§ EXCERPTED TEXT:
------------------------------------------------------------------------
Rollin' Rollin' Rollin', Rollin' Rollin' Rollin', Rollin' Rollin' Rollin', Rollin' Rollin' Rollin', RAW-IIIIIIIIIIIIRON

The ‘Well theres your problem’ podcast correctly pointed out that this would have sounded HORRENDOUS at speed.

As an old-fashioned machinist, I'm thinking of how milling those treads would be a huge pain. Granted, it's a simple enough concept, setting the wheel on a rotary table and indexing it, then shaving off each flat, but we must remember that milling machines back then were rather primitive compared to more modern manual equipment, and they didn't chose a number of sides that could be easily divided into 360°.

History in the Dark said that the fact that Onward's wheels were polygonal actually made the rail adhesion problem worse. He also said that the wheels caused immense vibrations that, in his own words, "made ride quality just hideous." However, in a very creative sense of humor, HITD included, right when he first mentioned Swinerton's idea for polygonal wheels, a picture of the square-wheeled toy train from the Rankin/Bass Rudolph the Red-Nosed Reindeer special for a comparison. Needless to say, it fits very well.

I want to make a clarification on why steel wheels have low rolling resistance. It's not because steel on steel has low resistance. That's because in normal operation the wheels don't slip, and friction without slippage does not dissipate energy. What dissipate energy in a wheel is the fact that at any point in time it is deformed to have a contact area with the ground. As the wheel rolls, it is constantly deforming according to where the contact point moves. It's this deformation that causes energy to be dissipated (by "friction" at a molecular/atomic level). Steel wheels are much more rigid than rubber ones, so they deform less and dissipate less energy

Myth-Busters fitted square wheels to a truck. The ride was good once the truck got up to speed. So a 200-gon wheel would be fine. Of course once you are going at speed the wheel would spend a lot of time not fully in contact with the rail as it goes from corner to corner.
------------------------------------------------------------------------
§ RECORD SET:

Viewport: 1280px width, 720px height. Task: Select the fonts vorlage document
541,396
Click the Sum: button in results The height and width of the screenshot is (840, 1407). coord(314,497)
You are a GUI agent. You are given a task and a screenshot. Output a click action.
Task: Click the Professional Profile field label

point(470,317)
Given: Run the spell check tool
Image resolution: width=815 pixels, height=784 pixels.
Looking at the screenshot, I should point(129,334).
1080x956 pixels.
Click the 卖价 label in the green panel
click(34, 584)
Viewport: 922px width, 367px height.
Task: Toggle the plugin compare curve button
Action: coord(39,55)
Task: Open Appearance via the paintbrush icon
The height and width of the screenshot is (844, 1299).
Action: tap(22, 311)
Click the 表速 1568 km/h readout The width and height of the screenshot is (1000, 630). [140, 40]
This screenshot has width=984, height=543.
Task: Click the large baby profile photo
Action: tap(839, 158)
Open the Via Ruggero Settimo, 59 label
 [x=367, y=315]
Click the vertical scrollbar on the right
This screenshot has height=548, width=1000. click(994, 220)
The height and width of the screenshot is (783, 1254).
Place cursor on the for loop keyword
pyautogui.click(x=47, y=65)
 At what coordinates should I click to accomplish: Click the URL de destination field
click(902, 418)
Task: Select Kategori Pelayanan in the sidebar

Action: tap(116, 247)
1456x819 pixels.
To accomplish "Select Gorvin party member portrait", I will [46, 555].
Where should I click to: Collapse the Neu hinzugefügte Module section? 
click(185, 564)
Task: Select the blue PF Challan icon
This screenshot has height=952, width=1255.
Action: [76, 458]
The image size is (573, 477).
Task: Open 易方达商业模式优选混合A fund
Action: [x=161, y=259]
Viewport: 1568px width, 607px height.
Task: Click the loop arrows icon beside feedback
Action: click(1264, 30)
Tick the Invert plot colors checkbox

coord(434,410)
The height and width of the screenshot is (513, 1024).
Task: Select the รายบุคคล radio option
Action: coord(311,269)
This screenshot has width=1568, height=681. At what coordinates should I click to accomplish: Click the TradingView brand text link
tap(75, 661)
------------------------------------------------------------------------
§ TASK: In the comments about polygonal train wheels, why do steel wheels lose less energy than rubber ones? The entries come from a separate source.

§ RESPONSE: Steel wheels are much more rigid than rubber ones, so they deform less and dissipate less energy.